Moonlight: A story of friendship, guilt and identity

Moonlight’s engaging coming-of-age story weaves notions of identity, sexuality and the fact that only you can decide who you want to be.

Directed by Barry Jenkins, the film has racked up eight Oscars nominations

Moonlight, a coming-of-age story of a young African-American growing up in inner-city Miami while coming to terms with his own sexuality, may not exactly seem universal at first. But its themes of identity, friendship, guilt and acceptance certainly are.

Written and directed by Barry Jenkins, the film stars Trevante Rhodes, Ashton Sanders, Mahershala Ali, Alex R. Hibbert, André Holland, Naomie Harris and Janelle Monáe. Based on the play In Moonlight Black Boys Look Blue by Tarell Alvin McCraney, the film has received universal acclaim and has been nominated for eight Oscars.

“At some point, you gotta decide for yourself who you gonna be. Can’t let nobody make that decision for you.” This is the proverbial maxim in Jenkins’ modern masterpiece, Moonlight. The film chronicles its protagonist in three chapters of his life: the young “Little” (Hibbert), the adolescent “Chiron” (Sanders), and the adult “Black” (Rhodes).

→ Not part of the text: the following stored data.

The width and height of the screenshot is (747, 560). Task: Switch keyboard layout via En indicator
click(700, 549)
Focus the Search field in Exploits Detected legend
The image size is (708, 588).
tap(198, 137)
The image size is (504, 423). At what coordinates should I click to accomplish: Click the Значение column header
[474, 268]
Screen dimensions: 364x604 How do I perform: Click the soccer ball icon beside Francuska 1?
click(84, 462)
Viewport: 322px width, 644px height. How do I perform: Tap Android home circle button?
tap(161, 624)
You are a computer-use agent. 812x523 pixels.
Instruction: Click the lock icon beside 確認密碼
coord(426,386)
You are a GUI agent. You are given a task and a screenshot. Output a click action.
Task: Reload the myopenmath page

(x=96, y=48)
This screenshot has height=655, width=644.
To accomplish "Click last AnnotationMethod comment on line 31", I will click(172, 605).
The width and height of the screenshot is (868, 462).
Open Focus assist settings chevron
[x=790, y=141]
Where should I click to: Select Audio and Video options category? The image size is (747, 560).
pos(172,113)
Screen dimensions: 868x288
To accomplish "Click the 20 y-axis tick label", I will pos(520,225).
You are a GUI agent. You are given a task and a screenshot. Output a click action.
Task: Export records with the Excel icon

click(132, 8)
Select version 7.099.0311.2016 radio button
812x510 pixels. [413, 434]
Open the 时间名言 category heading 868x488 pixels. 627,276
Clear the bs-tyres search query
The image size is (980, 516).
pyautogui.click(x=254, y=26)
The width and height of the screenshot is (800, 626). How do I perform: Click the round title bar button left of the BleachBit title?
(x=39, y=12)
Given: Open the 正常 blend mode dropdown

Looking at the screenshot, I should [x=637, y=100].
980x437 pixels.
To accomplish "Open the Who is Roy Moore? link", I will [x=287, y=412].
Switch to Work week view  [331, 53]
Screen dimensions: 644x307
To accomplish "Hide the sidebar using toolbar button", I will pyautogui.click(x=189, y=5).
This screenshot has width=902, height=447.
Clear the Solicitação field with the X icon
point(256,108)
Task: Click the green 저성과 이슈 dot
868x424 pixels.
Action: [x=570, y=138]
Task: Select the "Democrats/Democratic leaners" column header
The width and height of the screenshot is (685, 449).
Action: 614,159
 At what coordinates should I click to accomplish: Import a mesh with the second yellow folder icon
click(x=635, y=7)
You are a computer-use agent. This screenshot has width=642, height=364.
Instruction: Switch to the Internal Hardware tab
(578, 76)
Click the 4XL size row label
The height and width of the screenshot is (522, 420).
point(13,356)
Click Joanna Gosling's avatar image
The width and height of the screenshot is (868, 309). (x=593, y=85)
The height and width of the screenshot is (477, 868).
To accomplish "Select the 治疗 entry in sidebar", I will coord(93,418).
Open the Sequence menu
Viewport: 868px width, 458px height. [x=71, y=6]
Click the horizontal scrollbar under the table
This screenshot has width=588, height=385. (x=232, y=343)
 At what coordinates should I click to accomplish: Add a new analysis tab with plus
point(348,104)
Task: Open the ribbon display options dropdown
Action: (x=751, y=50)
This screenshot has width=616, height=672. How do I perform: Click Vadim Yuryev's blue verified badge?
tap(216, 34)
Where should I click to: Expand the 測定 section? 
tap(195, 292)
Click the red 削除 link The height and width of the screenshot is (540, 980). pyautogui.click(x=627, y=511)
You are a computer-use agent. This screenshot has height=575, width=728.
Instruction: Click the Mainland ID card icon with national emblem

Those simple words of wisdom are spoken early on in the film by Juan (Ali, in a career-defining role), a kindly, if not modest, local drug dealer who befriends the often bullied and neglected Little. In fact, his enlightening words arguably set into motion the often painful process of self-discovery that our young protagonist undergoes throughout the film.

Any lingering questions regarding the unlikely friendship between an older, genteel drug dealer and a quiet, reserved young boy are quickly made irrelevant in large part because of the instant, tender chemistry between both characters. Juan and his girlfriend Teresa (Monáe) quickly establish themselves as surrogate guardians, filling the emotional void left by Little’s erratic mother Paula (Harris)—a young single parent in the throes of drug addiction. When Juan angrily confronts Paula, asking, “You gonna raise your son?,” she defiantly shoots back, “You gonna keep selling me rocks?” There is a definite power struggle between these two parental figures.

The middle chapter focuses on the emerging bond between adolescents Chiron and Kevin (Jharrel Jerome). While Kevin is reserved, mostly silent and continuously bullied, his friend is much louder, more boastful and much more confident. Their pivotal scene on the beach, under the moonlight, is perhaps Jenkins’ finest-directed one in the entire film—the dialogue is eloquent, the setting is serene and its conclusion is satisfyingly romantic.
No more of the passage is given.